Re: Congestion window or other reason?

Scott Atchley <atchley@xxxxxxxx> · Fri, 26 Sep 2008 20:35:18 -0400

On Sep 26, 2008, at 5:24 PM, Talpey, Thomas wrote:

Ok, you've got my attention! Is the code visible somewhere btw?

No, it is in our internal CVS. I can send you a tarball if you want to  
take a look.

Interesting. The client does not have a global view, unfortunately,
and has no idea how busy the server is (i.e. how many other clients  
it
is servicing).

Correct, because the NFS protocol is not designed this way. However,
the server can manage clients via the RPCRDMA credit mechanism, by
allowing them to send more or less messages in response to its own
load.

I believe that I am duplicating the RPCRDMA usage of credits. I need  
to check.

RPCRDMA credits are primarily used for this, it's not so much the  
fact that
there's a queuepair, it's actually the number of posted receives. If  
the
client sends more than the server has available, then the connection  
will
fail. However, the server can implement something called "shared  
receive
queue" which permits a sort of oversubscription.
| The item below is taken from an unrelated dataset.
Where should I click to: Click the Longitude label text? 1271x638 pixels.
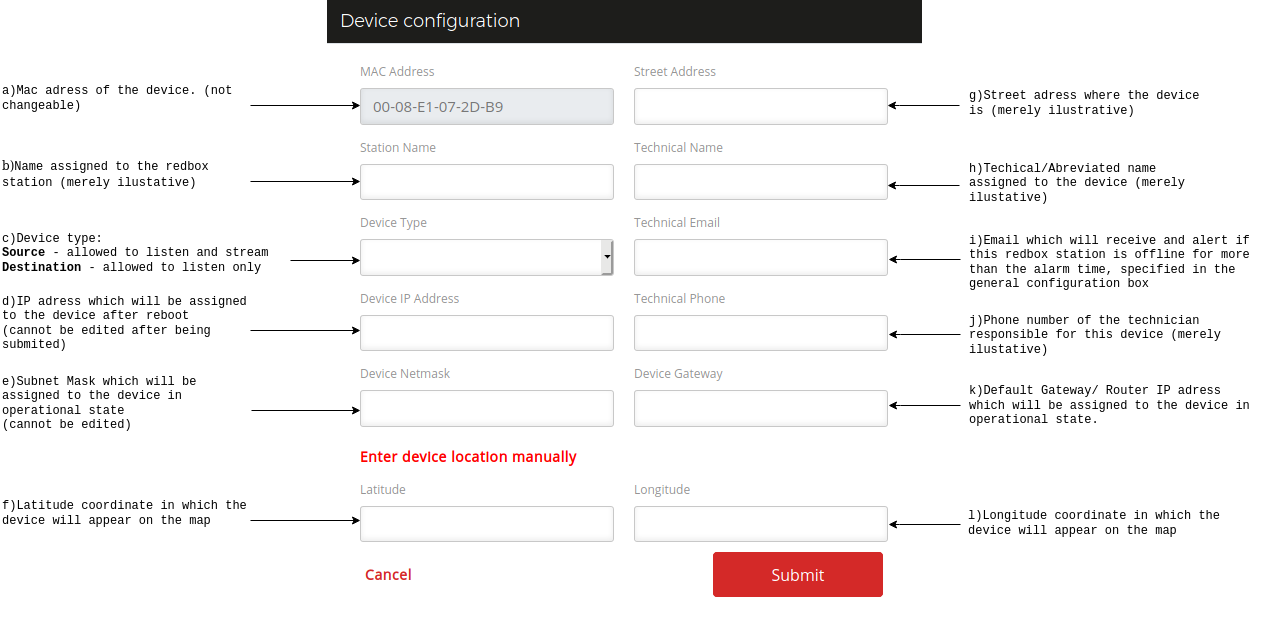tap(661, 490)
MX's behavior is more like the shared receive queue. Unexpected  
messages <=32KB are stored in a temp buffer until the matching receive  
has been posted. Once it is posted, the data is copied to the receive  
buffers and the app can complete the request by testing (polling) or  
waiting (blocking).

MX also gives an app the ability to supply a function to handle  
unexpected messages. Instead of per-posting receives like RPCRDMA, I  
allocate the ctxt and hang them on an idle queue (doubly-linked list).  
In the unexpected handler, I dequeue a ctxt and post the matching  
receive. MX then can place the data in the proper buffer without an  
additional copy.

I chose not to pre-post the receives for the client's request messages  
since they could overwhelm the MX posted receive list. By using the  
unexpected handler, only bulk IO are pre-posted (i.e. after the  
request has come in).

Yes, and dedicating that much memory to clients is another. With the
IB and iWARP protocols and the current Linux server, these buffers are
not shared. This enhances integrity and protection, but it limits the
maximum scaling. I take it this is not a concern for you?
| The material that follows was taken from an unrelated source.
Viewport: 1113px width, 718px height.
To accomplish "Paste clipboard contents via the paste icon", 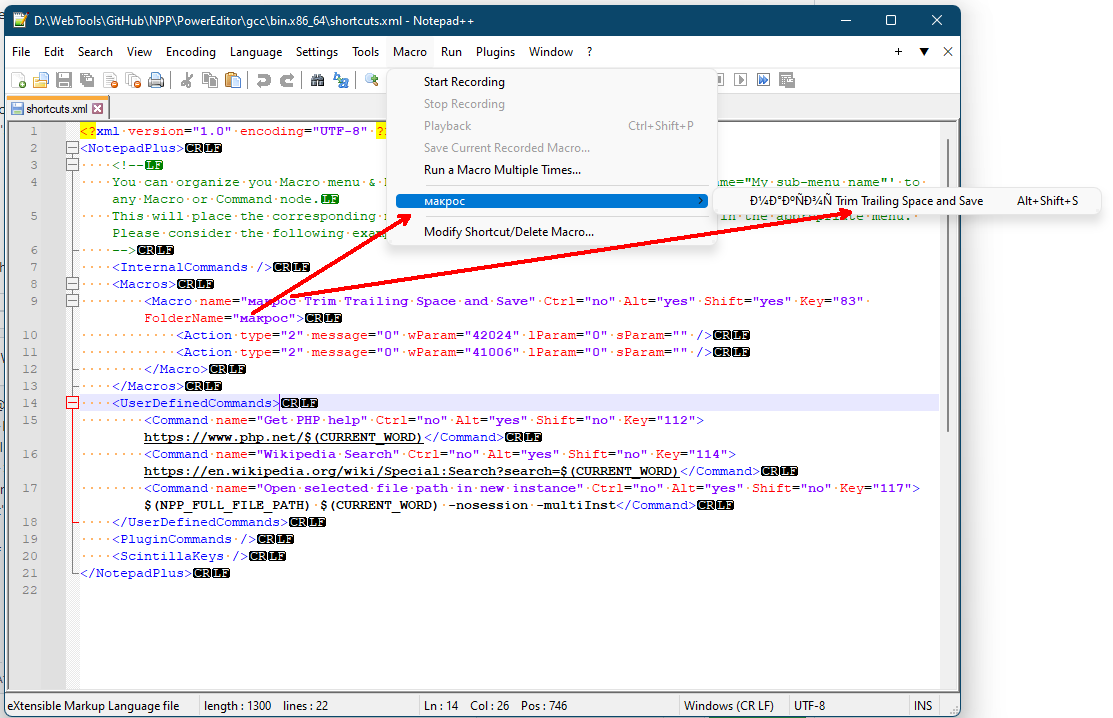I will tap(232, 80).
I am not sure about what you mean by integrity and protection. A  
buffer is only used by one request at a time.

RPC is purely a request/response mechanism, with rules for discovering
endpoints and formatting requests and replies. RPCRDMA adds framing
for RDMA networks, and mechanisms for managing RDMA networks such
as credits and rules on when to use RDMA. Finally, the NFS/RDMA  
transport
binding makes requirements for sending messages. Since there are  
several
NFS protocol versions, the answer to your question depends on that.
There is no congestion control (slow start, message sizes) in the RPC
protocol, however there are many implementations of it in RPC.
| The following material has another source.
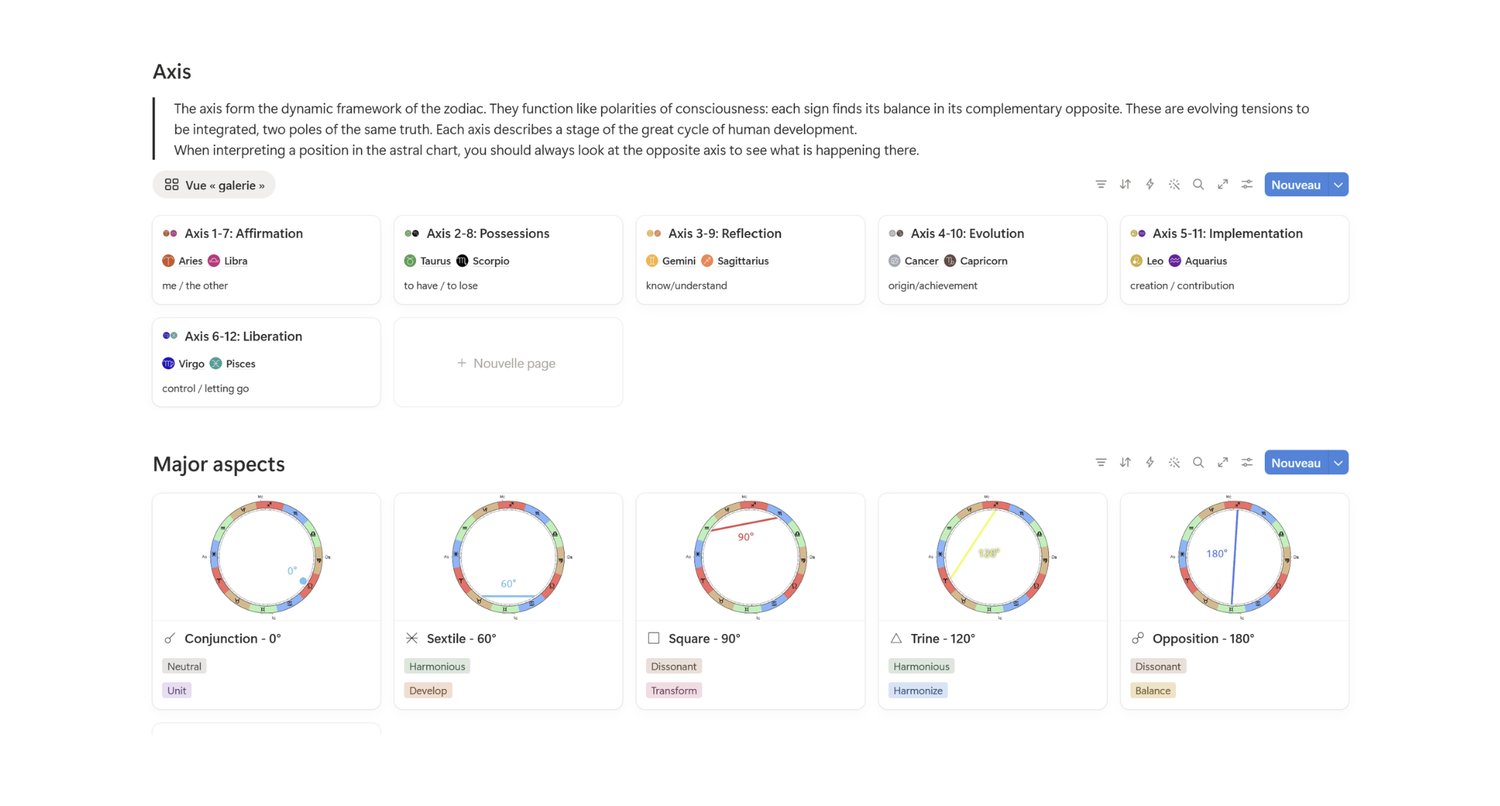Click sort icon in Major aspects toolbar
The height and width of the screenshot is (806, 1500).
pos(1125,462)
I am trying to duplicate all of the above from RPCRDMA. I am curious  
why a client read of 256 pages with a rsize of 128 pages arrives in  
three transfers of 32, 128, and then 96 pages. I assume that the same  
reason is allowing client writes to succeed only if the max pages is 32.

I'm not certain if your question is purely about TCP, or if it's  
about RDMA
with TCP as an example. However in both cases the answer is the same:
it's not about the size of a message, it's about the message itself.  
If
the client and server have agreed that a 1MB write is ok, then yes the
client may immediately send 1MB.

Tom.

Hmmm, I will try to debug the svc_process code to find the oops.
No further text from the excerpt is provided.